Instruction level parallelism is already heavily used, there is no need to spread the ALUs, FPUs, etc. across several cores, the distance would make a synchronization nightmare. We should expect future architectures to continue to scale their superscalar abilities. But I don't doubt that someone will find a clever way to utilize "idle transistors" in some of these by manipulating clock cycles etc.

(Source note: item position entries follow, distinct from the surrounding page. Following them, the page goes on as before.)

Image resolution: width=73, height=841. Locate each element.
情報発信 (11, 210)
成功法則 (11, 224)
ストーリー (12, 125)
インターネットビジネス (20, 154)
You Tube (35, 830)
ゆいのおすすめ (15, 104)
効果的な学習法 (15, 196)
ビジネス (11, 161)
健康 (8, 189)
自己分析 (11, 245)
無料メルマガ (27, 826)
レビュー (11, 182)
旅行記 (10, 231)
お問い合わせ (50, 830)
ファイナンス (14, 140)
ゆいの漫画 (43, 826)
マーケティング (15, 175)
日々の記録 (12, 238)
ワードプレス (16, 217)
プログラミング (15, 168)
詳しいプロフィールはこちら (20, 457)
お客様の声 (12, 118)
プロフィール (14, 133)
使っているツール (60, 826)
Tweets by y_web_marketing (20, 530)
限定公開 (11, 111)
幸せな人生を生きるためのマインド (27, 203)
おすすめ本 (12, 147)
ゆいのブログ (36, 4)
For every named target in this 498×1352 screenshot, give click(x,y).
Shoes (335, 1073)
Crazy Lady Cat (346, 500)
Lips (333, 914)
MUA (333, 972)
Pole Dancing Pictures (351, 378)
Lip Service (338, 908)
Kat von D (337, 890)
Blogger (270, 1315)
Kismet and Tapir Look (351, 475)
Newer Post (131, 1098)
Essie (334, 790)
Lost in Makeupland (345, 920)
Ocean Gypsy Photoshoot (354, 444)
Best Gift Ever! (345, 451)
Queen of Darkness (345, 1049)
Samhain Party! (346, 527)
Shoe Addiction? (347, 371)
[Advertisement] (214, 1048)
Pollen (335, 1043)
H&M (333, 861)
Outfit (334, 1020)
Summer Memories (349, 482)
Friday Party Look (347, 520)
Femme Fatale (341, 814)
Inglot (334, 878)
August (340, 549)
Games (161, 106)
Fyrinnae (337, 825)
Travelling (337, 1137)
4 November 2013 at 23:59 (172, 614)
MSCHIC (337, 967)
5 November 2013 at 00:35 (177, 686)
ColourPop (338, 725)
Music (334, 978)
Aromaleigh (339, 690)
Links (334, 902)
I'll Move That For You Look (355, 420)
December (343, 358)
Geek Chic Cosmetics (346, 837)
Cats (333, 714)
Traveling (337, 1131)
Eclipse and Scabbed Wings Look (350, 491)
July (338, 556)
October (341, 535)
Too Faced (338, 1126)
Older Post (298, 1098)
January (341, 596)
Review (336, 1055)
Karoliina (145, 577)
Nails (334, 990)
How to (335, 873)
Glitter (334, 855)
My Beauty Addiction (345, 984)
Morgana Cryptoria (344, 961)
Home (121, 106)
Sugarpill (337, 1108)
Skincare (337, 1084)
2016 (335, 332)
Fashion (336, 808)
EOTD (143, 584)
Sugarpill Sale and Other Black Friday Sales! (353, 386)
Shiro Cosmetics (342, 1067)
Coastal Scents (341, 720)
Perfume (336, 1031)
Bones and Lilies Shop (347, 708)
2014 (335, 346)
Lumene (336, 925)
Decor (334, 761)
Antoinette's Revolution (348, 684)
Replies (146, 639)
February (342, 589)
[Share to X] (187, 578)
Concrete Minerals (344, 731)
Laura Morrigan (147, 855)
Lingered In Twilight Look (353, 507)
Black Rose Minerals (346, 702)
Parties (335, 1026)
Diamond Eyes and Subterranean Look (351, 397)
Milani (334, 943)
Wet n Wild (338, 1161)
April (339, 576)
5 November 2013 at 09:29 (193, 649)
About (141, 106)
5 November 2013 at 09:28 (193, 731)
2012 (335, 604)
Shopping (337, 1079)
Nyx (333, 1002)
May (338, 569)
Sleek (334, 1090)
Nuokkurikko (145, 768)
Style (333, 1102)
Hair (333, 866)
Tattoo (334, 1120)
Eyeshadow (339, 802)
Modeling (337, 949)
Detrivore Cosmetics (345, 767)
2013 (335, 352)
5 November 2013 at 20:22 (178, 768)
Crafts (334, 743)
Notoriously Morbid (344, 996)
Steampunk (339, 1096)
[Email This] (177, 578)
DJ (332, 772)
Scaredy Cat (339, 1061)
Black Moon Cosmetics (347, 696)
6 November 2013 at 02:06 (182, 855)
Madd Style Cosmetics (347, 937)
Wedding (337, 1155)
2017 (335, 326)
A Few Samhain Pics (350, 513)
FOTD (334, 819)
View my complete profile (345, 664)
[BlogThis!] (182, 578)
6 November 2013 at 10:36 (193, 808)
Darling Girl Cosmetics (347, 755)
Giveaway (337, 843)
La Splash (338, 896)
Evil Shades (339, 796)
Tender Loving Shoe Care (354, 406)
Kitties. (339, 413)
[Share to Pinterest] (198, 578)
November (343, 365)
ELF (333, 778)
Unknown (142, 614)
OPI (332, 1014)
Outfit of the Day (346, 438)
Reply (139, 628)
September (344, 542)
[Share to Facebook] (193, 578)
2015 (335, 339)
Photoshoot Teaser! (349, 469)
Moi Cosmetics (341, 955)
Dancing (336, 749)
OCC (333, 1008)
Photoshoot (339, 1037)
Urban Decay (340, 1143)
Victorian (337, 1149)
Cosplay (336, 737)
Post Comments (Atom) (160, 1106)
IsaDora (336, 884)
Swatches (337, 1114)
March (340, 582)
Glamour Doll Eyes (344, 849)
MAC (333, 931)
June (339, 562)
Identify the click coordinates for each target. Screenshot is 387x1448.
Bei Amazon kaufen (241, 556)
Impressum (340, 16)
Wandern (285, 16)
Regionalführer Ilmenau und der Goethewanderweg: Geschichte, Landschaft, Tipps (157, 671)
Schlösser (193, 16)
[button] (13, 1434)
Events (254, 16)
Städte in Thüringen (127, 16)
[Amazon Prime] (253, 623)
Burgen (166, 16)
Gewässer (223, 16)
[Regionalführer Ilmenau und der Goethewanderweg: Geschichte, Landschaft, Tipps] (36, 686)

The problem with superscalar scaling is keeping execution units fed. Both Intel and AMD currently have four integer pipelines. Integer pipelines are cheap (both in transistors and power usage), so why not double or quadruple them? Because they would struggle to utilize them properly. Both of them have been increasing instruction windows with every generation to try to exploit more parallelism, and Intel's next gen Sapphire Rapids/Golde Cove is allegedly featuring a massive 800 entry instruction window (Skylake has 224, Sunny Cove 352 for comparison). And even with these massive CPU front-ends, execution units are generally under-utilized due to branch mispredictions and cache misses. Sooner or later the ISA needs to improve to help the CPU, which should be theoretically possible, as the compiler has much more context than is passed on through the x86 ISA, as well as eliminating more branching.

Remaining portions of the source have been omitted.